Airliners are certified for a full evacuation within 90 seconds, but evacuation tests can be theoretical as real passengers may be older and in more overweight conditions.
Around 30 evacuation events occurs each year around the world, with a very high overall level of safety as observed by the FAA. In 2016, an Emirates 777-300 caught fire in Dubai but evacuation took 6min 40s while it was only 77% full, as half of the passengers surveyed admitted to retrieving hand luggage. EASA is avoiding automatically locking overhead bins, as it could lead to even greater delays with frustrated passengers.
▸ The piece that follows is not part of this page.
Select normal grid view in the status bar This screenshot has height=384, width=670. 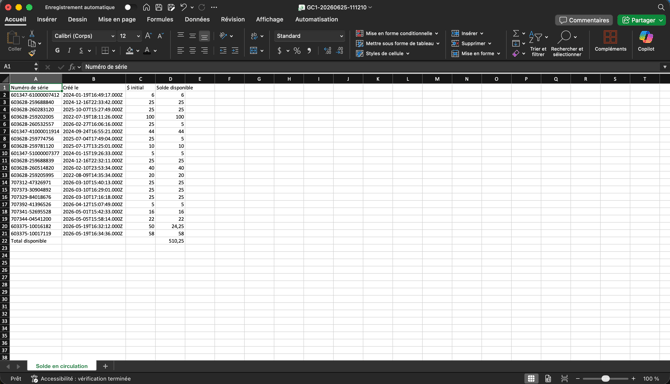pyautogui.click(x=531, y=378)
An evacuation is more urgent than a "rapid disembarkation", which entails using the aircraft's ordinary exits while leaving luggage behind. A 2017 incident at Cork Airport saw passengers use the overwing doors and slides after misinterpreting the captain's rapid disembarkation instruction as an emergency evacuation instruction.

==Ejection seats==

In aircraft, an ejection seat is a system designed to rescue the pilot or other crew of an aircraft (usually military) in an emergency. In most designs, the seat is propelled out of the aircraft by an explosive charge or rocket motor, carrying the pilot with it. The concept of an ejectable escape capsule has also been tried. Once clear of the aircraft, the ejection seat deploys a parachute.

==Parachutes==
Parachutes are designed to allow people to exit aircraft mid-flight and safely land on the ground by creating drag to slow descent.